When asked about his thoughts on forthcoming Palestinian protests in Lebanon – with one originally scheduled for Sunday subsequently being cancelled – Grandi responded: “It is not up to UNRWA to determine how these things are managed.
This is a matter for the Lebanese state, [U.N. peacekeepers] and the organisers. Refugees, of course, have the right to express their claims for rights but it is also very important that people are not exposed to unnecessary risk.”
Grandi met with several high-ranking political and military representatives during his two-day visit, including President Michel Sleiman, Prime Minister-designate Najib Mikati, Army Commander General Jean Kahwagi and Maronite Patriarch Beshara Rai.
The Commissioner-General said he was encouraged by word from political advisers that the Lebanese Army would consider easing its access restrictions on the northern Nahr el-Bared camp.

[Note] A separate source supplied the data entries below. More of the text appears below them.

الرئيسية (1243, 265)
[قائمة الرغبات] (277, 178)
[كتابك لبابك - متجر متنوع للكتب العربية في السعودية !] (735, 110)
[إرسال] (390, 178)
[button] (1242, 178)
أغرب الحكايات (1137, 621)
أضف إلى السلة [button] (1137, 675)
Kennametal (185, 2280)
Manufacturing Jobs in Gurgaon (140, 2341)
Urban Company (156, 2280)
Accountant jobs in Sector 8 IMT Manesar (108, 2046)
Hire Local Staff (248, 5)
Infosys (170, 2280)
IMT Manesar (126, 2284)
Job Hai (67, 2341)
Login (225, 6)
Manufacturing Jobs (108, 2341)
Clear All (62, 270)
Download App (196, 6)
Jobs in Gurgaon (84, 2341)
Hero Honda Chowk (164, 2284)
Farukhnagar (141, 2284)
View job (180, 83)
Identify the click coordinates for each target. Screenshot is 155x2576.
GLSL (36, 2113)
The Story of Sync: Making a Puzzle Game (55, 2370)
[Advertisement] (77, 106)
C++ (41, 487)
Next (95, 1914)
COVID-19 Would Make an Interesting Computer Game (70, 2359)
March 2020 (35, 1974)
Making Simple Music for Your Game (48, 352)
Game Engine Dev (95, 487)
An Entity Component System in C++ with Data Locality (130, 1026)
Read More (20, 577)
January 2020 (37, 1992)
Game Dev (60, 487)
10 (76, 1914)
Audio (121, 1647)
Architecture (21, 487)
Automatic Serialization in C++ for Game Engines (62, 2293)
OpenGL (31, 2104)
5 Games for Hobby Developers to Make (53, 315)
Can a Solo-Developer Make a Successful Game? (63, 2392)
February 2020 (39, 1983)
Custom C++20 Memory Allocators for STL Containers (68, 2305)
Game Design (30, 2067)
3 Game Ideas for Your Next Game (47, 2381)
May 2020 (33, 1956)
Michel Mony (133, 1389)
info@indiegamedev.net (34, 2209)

However, the UNRWA head warned that Lebanon’s ongoing political crisis was having a damaging affect on its Palestinian community.
“Like everyone else we are concerned about the protracted length of this political transition and, even with respect to the refugees issue, this has consequences.
Many of the things that we must do to help the refugees require a government to help us and be an interlocutor and because of the transition this is not possible,” he said.
Grandi said his organisation – and in particular UNRWA’s Beirut field office – was doing an exemplary job in seeking to care for the needs of Lebanon’s more than 420,000 Palestinian refugees on an increasingly tight budget.
“UNRWA in Lebanon has come under a lot of criticism and some of it, I must say, is understandable. The refugees are frustrated by the difficult situation they are in. I think some criticism has been excessive and has been personalised,” Grandi said.
He detailed the prolonged funding crisis his organisation is facing, disclosing that UNRWA’s worldwide activities are at risk of being hampered due to a budget shortfall of US$ 65-70 million.
In addition, the reconstruction of Nahr el-Bared, which was almost totally destroyed during 2007 fighting between the Lebanese Army and Fatah al-Islam militants, could be hit if donor support doesn’t increase, Grandi said.
“It is still a big shortfall and that’s why we are so handicapped in our work to improve conditions [for Palestinians],” he said.
Grandi appealed to Arab donors to pledge more for Nahr el-Bared reconstruction which, under UNRWA’s guidance, will have allowed roughly 400 families to return to their homes by the end of August.
“Western donors have made many contributions but now the responsibility is on Arab donors to fulfil the promises that were made in . I am really disappointed that after so many appeals Arab donors still give us so little money, especially for our core activities,” he said.
He added that the current period of regional social change is an opportunity to address Palestinians’ rights: “I hope that the impact [on Palestinians] will be positive. They, like many other people in the Arab world have hopes and frustrations … the lesson … is that we cannot ignore these hopes and frustrations.”